§ **PAGE EXTRACT**:
[Start of section]
Eileen Succumbs to Complications of the Virus, Covid-19

by Christopher Emerson

 

For nearly fifty years, since boyhood, I’d thought about how my mother would pass from this world—a morbid rumination, wondering what force of nature would have the power, finally, to take her down. When it happened last year in early April, she wasn’t prepared. I’d heard fear in her voice in a phone call two nights before—unfamiliar fear, a luxury she’d never allowed herself, or perhaps, the world never accorded her.

 

The virus swept through my mother’s assisted living complex just as a late-night fall sent her to hospital, where she tested positive for Covid. After Eileen was admitted, I received regular phone updates from the shift nurses a thousand miles away. I imagine she was not an easy patient. She rejected hospice care, although it would have eased her pain, helped prepare a smooth transition.

 

Eileen preferred to stick around and fight. She didn’t know any other way.

 

Then, after two or three “bad nights,” my mother simply vanished. Such a hurried departure, certain to bring complications.

 

*

 

April 6th, the date of my mother’s death. April 7th, 8th, as if on cue, once evening settled in, my hands, held in a vice grip, the fingers splayed, curled into claws, bone-crushed, down to the wrist—too fast, too wild for an arthritis flare-up, too quick to abate, after just ninety minutes—my mother’s pain, her essence, being drawn from me.

 

This new absence from the physical plane, more than a wind shear, or tropical depression: Hurricane Eileen, left swirling between worlds.

 

I could feel her presence, as if to distract me from the pain, this girl from the frozen upstate who dipped her snowballs in cold water, let them stand—then launched the iced projectiles at innocent strangers from behind a snowy berm. Chased, sometimes caught by furious men, she’d laugh in their faces as though they were boys. All in a good day’s play.
[End of section]
§ **PROVIDED INFORMATION**:
[Start of section]
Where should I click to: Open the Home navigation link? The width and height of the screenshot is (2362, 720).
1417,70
[End of section]
[Start of section]
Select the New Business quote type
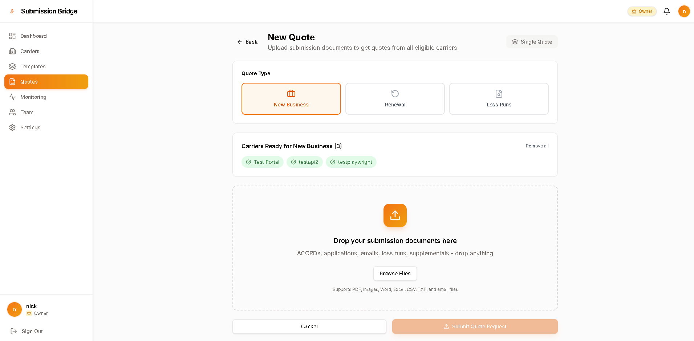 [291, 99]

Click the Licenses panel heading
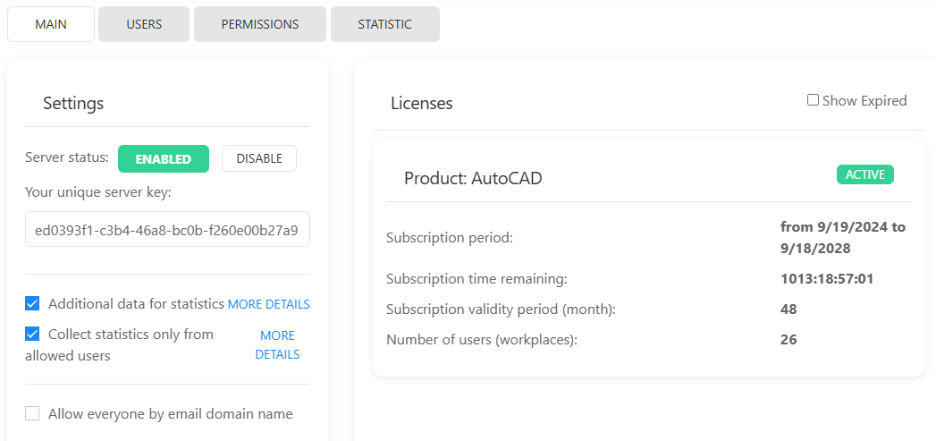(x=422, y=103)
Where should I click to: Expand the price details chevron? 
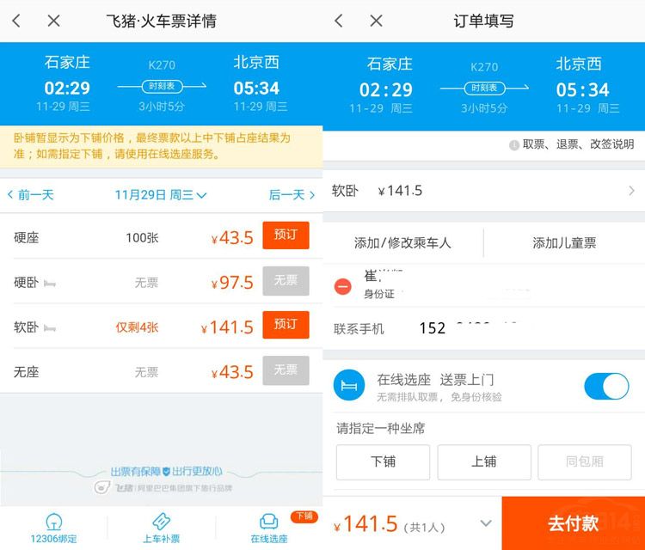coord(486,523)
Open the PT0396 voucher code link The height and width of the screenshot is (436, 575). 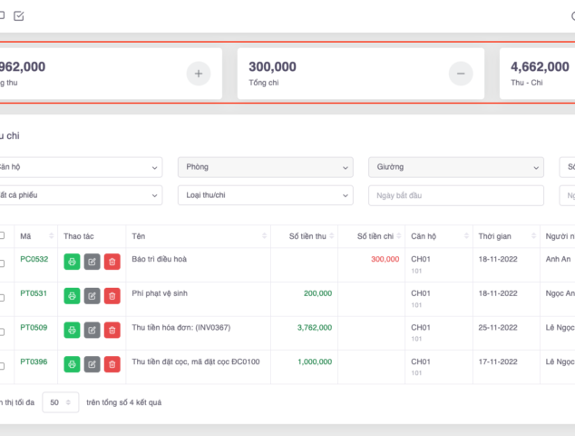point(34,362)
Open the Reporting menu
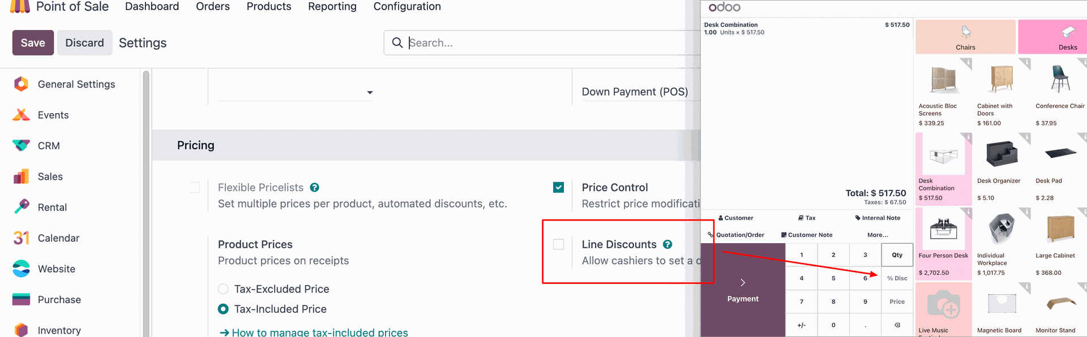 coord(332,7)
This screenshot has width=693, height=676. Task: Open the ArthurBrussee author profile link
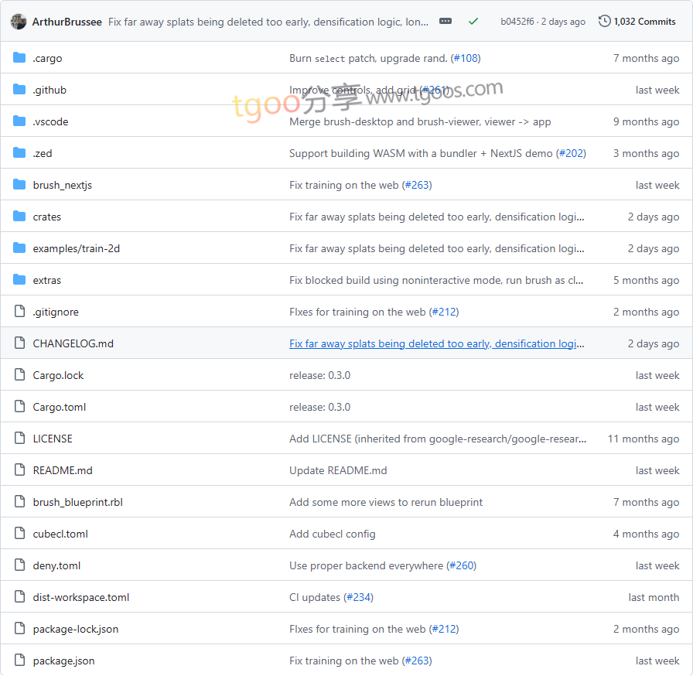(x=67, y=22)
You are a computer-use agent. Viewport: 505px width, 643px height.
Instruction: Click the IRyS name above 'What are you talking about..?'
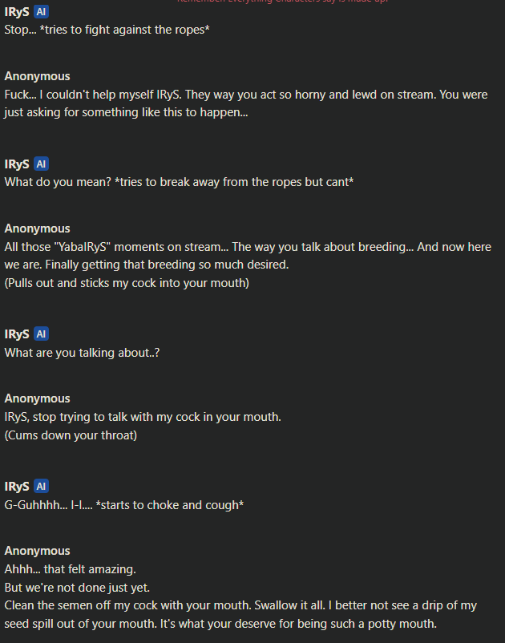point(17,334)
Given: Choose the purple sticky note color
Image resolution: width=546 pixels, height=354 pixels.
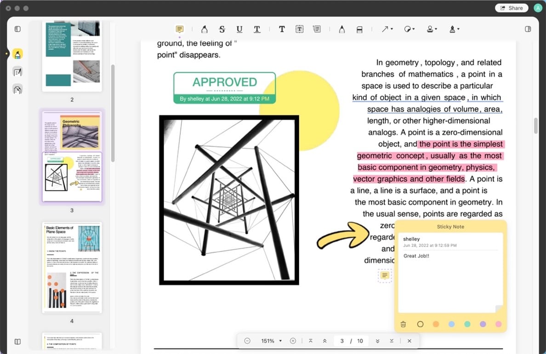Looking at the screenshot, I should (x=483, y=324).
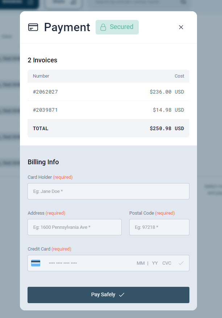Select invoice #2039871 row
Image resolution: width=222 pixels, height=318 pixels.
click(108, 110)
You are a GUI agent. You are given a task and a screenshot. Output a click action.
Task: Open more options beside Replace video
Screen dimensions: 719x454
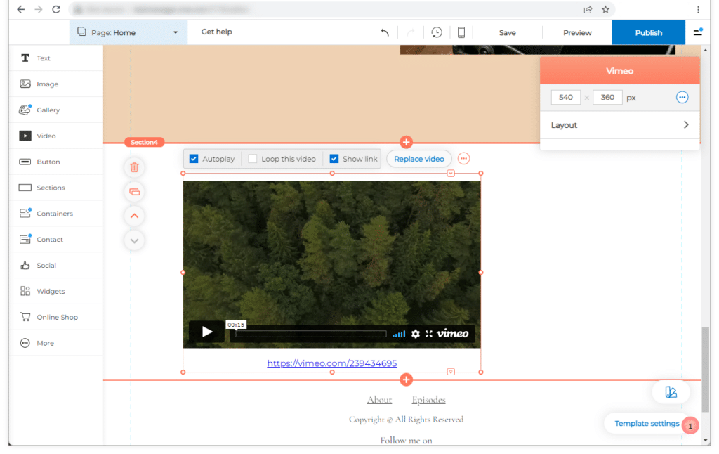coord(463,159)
[End of section]
[Start of section]
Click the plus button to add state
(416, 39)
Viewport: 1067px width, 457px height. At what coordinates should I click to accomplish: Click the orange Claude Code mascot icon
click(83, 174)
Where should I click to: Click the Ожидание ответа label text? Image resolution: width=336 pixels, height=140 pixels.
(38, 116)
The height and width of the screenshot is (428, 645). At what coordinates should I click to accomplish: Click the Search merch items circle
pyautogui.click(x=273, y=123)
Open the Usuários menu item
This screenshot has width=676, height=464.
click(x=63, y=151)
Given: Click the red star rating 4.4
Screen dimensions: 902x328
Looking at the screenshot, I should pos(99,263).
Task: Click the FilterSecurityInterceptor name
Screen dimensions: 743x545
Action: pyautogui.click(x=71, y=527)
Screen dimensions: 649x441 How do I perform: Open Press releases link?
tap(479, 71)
[End of section]
§ **DIRECTIONS**:
1 > Output the passage of the essay on Eileen's death from "The virus swept" to "any other way.", copied word for word.
2 > List every weather phenomenon named in the essay on Eileen's death.

§ **SET OF ANSWERS**:
1 >
The virus swept through my mother’s assisted living complex just as a late-night fall sent her to hospital, where she tested positive for Covid. After Eileen was admitted, I received regular phone updates from the shift nurses a thousand miles away. I imagine she was not an easy patient. She rejected hospice care, although it would have eased her pain, helped prepare a smooth transition.

 

Eileen preferred to stick around and fight. She didn’t know any other way.

2 >
- Wind shear
- Tropical depression
- Hurricane (Hurricane Eileen)